第39話
アルトとエレナがモンスター大量発生の原因が魔族であることを突き止めた一方その頃。
街では状況が変わりつつあった。
「くそ…数が多すぎる!!」
「Aランクたちの到着はまだなのか!?」
トールの考え出した作戦により、序盤の戦いを有利に進めていた冒険者たちだったが、時間が経つにつれて徐々に押され始めていった。
即席で掘った堀が、モンスターの死骸によって埋められていったのだ。
その結果、モンスターたちが簡単に堀を超えて侵攻してくるようになってしまっていた。
「うおおおおっ!」
「街に入れさせるなっ!」
「なんとしてでも食い止めるんだっ!!」
本格的なモンスターとの戦闘が始まる。
冒険者たちは必死の抵抗を見せるが、数が数であるため、一人、また一人とやられていく。
「ぐあああああっ!?」
「ぎゃあああああっ!!」
あちこちで上がる冒険者たちの悲鳴。
そんな中、冒険者の間を縫って進んだゴブリンが、後方で支援に徹していた受付嬢のルーナを襲おうとしていた。
「きゃああっ!?」
『グゲゲ…』
ルーナが尻餅をついてしまう。
ゴブリンは最弱の魔物だが、武器を持っていない非戦闘員にとっては十分の脅威だ。
周りを見るが、こちらに手を回してくれそうな余裕のある冒険者はいない。
「そんな…」
『グギーッ!』
ルーナは絶望するが、次の瞬間。
「させないっ!」
背後で少女の声がした。
同時に、炎の球がゴブリンの顔面を襲う。
『グゲッ!?』
まともに食らったゴブリンがよろめく。
「だ、誰…?」
ルーナは背後を振り返る。
「え、うそ…」
そして瞠目した。
なぜならそこに立っていたのは、まだ成人してすらいない未熟な少女だったからだ。
なぜこんな幼い少女が…無詠唱魔法を使っているのだろう…。
こんな時だというのに、ルーナは幼いながら無詠唱魔法を使う逸材に出会ったことに驚き、しばし動きを止めてしまう。
そんな中、今度は少年が飛び出てきて、ルーナを背に庇った。
「受付嬢さんは僕が守るんだ!」
少年は剣を構え、ゴブリンと対峙する。
「思い出せ…アルトさんの教えを…ゴブリンの弱点は、確か…あれ、なんだっけ?」
「あ、アルト…?」
なぜか少年の口から自分の思い人の名前が出てきて、ルーナは混乱する。
一方で、魔法のダメージから回復したゴブリンが、何かを思い出そうとするように顔を顰めている少年に攻撃しようとする。
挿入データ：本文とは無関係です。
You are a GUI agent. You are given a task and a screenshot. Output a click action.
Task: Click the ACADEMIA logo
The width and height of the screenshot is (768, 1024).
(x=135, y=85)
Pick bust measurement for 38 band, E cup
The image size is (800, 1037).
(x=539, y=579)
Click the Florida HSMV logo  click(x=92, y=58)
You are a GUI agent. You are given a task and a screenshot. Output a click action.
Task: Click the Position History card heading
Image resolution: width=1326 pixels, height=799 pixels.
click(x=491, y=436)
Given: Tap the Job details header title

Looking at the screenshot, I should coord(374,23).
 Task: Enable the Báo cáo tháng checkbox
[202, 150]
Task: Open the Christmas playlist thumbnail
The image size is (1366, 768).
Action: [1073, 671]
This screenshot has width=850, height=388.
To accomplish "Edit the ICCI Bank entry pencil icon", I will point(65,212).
「ちょ、馬鹿!今戦いの最中でしょ!何考えてるの!!」
次の瞬間、また別の少女が飛び出してきて、細剣でゴブリンの腕を貫いた。
『ギャアアア!?』
ゴブリンが悲鳴をあげて飛び退く。
細剣使いと見られるその少女は、剣を持った少年の後頭部をぱしんと叩いた。
「痛いっ!?」
「何ぼやっとしてんのよ!!やられるところだったでしょ!!」
「だって、アルトさんからの教えが思い出せなくて…」
「ゴブリンの弱点は、知能が低いこと。フェイントを混ぜながら攻撃すれば、簡単に仕留められる!これぐらい一発で覚えなさい
よ!」
「そ、そうだった!フェイントだ!」
そう言った少年は、「うおおおっ!」とゴブリンに向かって突進していく。
剣を上段に構え、あまりにも見えすいた大振りの攻撃。
と思いきや、すぐさま体制を変えて、横薙ぎの一閃。
『グギャッ!?』
知能の低いゴブリンは、少年のフェイントに見事に引っ掛かり、剣による一撃をまともに喰らう。
結果、断末魔の悲鳴と共に絶命した。
「すごい…」
未熟ながら、工夫のある戦いにルーナは思わずそう漏らした。
「大丈夫ですか?受付嬢さん」
「え、えぇ…おかげさまで。助けてくれたありがとう」
ルーナは少年が差し出してくれた手を取ろうとする。
「あっ」
すると、少年がさっと頬を赤らめて、手を引っ込める。
「ん…?」
ルーナは首を傾げ、少年がチラチラと見ている自分の胸元を見る。
「ああっ!?」
転んだ拍子にギルドの制服がわずかにはだけて、下着が見えてしまっていた。
慌てて、着崩れを直して改めて少年に向かい合う。
「う、ううぅん、ごほんごほん。助けてくれて、ありがとうね?」
「は、はいぃ…」
「何赤くなってるのよ!!」
スパンと、細剣使いの少女の平手が少年の頬を襲った。